After a journey on the streets and mountains of Attica, the reporters of Euronews found a shocking number of homeless people living in mountain caves due to the prolonged crisis in Greece over the last 5 years.
The journalists spoke with homeless people like Georgia Maϊmanoglou, 66, who lives in a shack. She used to work as a cleaning lady, and while talking to the journalist said that if she finds a job again, she just wants a room for her and her companion. “I found food from the rubbish at the market today as do entire families.” she says, “I am not the first or last to live like this.”
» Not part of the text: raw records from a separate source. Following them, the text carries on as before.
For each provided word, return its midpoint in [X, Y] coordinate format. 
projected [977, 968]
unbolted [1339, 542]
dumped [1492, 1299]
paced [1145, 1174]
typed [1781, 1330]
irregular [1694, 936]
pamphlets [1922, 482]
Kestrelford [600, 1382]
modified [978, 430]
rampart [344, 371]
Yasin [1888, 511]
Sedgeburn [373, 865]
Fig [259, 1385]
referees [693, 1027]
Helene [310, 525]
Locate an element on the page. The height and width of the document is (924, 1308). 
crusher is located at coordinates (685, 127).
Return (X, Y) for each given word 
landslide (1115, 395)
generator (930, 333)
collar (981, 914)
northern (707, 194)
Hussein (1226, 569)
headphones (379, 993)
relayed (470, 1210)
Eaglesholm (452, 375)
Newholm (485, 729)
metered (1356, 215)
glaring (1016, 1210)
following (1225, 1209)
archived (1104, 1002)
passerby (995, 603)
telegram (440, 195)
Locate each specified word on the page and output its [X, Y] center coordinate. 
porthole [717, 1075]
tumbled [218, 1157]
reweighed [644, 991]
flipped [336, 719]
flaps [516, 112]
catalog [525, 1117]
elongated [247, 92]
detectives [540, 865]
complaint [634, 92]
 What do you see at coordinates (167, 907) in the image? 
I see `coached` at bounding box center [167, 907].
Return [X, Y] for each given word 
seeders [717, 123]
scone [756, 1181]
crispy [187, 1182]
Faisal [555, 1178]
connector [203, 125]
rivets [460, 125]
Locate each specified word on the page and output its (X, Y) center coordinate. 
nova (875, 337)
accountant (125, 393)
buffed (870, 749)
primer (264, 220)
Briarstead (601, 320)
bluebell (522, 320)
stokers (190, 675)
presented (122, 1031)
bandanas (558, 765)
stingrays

Mathaios Monselas, 58, lived in a cave near the Prison of Socrates on the Filopappos Hill, but left because of the rats. Now he is living out of a tent. He’s well-known in Greece for serving 12 years in prison for murder with the victim’s consent. He said: “In a cave you’re sheltered from the cold. It’s better than living on a bench or on the street, but it’s still a miserable side of life.”
As Euronews reports, NGO Klimaka estimates there are about 20,000 homeless Greeks, mostly in Athens – far more than the official figure. Klimaka says nearly half the homeless have children and one in every five has a degree.
Michalis Arampatzoglou of the Athens Euronews bureau said: “The main target of the Greek government this year is a primary budget surplus – that is a surplus excluding interest payments on outstanding debt.” He also added, that achieving this comes at a high cost for people’s lives. The homeless under the shadow of the Acropolis want a job. They had a right to dignity and want it back.”